• Assignment A:
Copy out the part of the text about the US dollar index from "The Euro has" up to and including "the Indian rupee.".
• Assignment B:
Answer these questions using the text about the US dollar index:
(i) What base value does the index have?
(ii) Which currency has the second-largest weight in the index, and what is that weight?
(iii) What happens to the Indian rupee when the index falls?

• Excerpt to read:
The US economy is seen as a measure of world economic health. The US dollar Index compares the US dollar to a basket of six different currencies including Euro, Swiss Franc, Japanese Yen, Canadian dollar, British pound and Swedish Krona.
The Euro has the most weight (58%) followed by the Japanese yen (14%), and the pound sterling (13%). The index's value is a strong measure of the dollar's worth in worldwide markets, with a base value of 100.
Although the Indian rupee is not included in this basket of currencies, any change in the dollar index affects its value. Fund movement in India's stock market, the profitability of corporations in the import and export industry, dollar-denominated corporate debt, and commodities are all influenced by the depreciation/appreciation of the Indian rupee.
Effect of dollar on foreign institutional investors
If the index falls, the dollar weakens and the Indian rupee gains. As a result, foreign investors in India have the opportunity to generate higher returns on their capital. This causes a surge in foreign institutional investment (FII) or foreign portfolio investment (FPI), which causes the Indian stock market to rise and turn bullish.
For example, if a FII named XYZ invests $1000 in India, $1 equals 70, resulting in a 70,000 Rs. investment in India (70*1000). If $1= Rs. 80 (the dollar appreciates) after three months, the investment value of FII has decreased by 12.5 percent (70000/80= $875 against $1000 initially invested).
|At current price||If dollar index falls||If dollar index rises|
|Rate of dollar||$1= Rs.70||$1= Rs.60||$1= Rs.80|
|Investment by FIIs (In rupees)||Rs. 70,000||Rs. 70000||Rs. 70000|
|Investment by FIIs (In dollars)||$1000||70000/60= $1166||70000/80= $875|
|Investment value||Remains same||Increases||Decreases|
Given the weakening dollar index, foreign investors see India as a lucrative place to invest in order to increase their profits. FPIs and FIIs subsequently join the Indian economy and encourage growth, which enhances the country's balance of payments.

• Extracted data:
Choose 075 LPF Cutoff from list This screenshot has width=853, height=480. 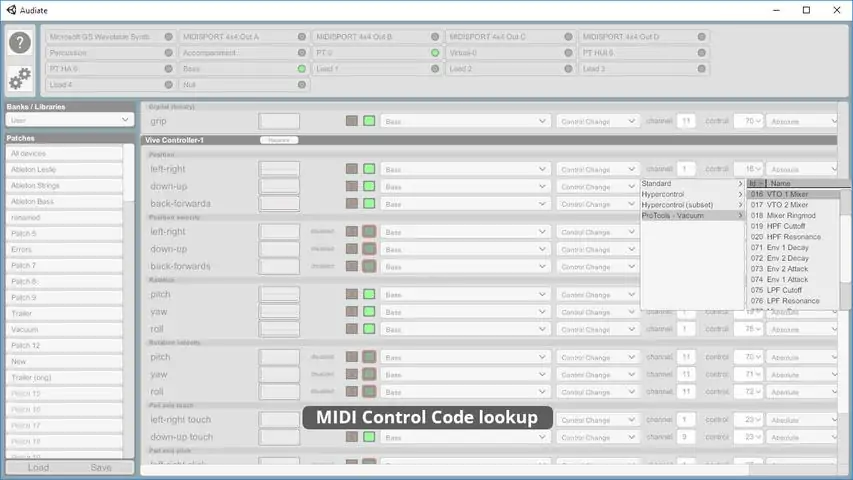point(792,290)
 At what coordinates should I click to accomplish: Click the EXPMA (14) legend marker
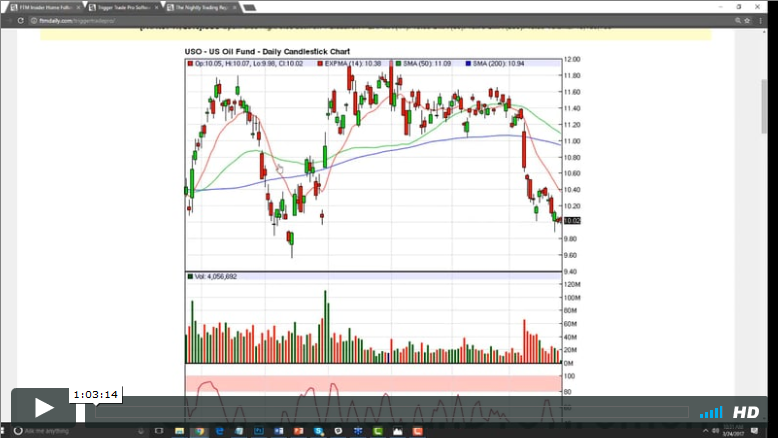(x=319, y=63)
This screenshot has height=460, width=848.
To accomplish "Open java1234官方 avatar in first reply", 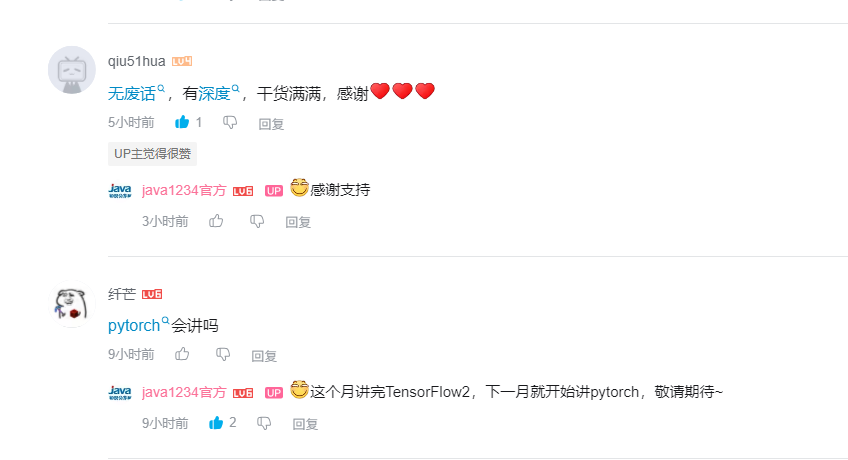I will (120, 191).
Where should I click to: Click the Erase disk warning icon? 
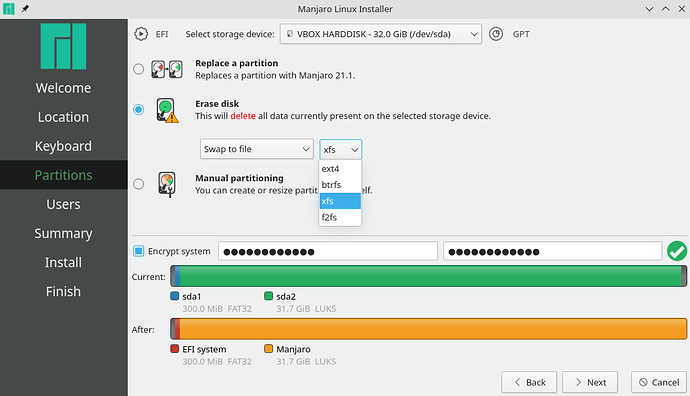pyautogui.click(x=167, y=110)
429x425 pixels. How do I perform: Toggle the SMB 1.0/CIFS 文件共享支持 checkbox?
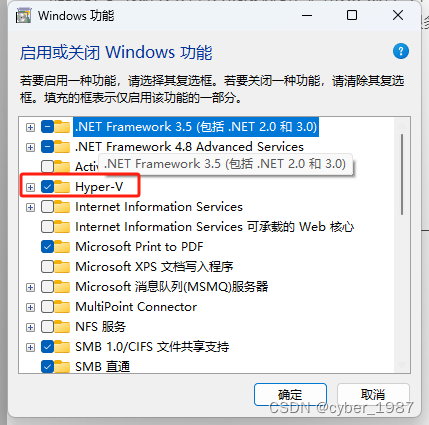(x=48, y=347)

• Answer area A:
The Euro has the most weight (58%) followed by the Japanese yen (14%), and the pound sterling (13%). The index's value is a strong measure of the dollar's worth in worldwide markets, with a base value of 100.
Although the Indian rupee is not included in this basket of currencies, any change in the dollar index affects its value. Fund movement in India's stock market, the profitability of corporations in the import and export industry, dollar-denominated corporate debt, and commodities are all influenced by the depreciation/appreciation of the Indian rupee.

• Answer area B:
(i) 100
(ii) The Japanese yen, at 14%
(iii) It gains.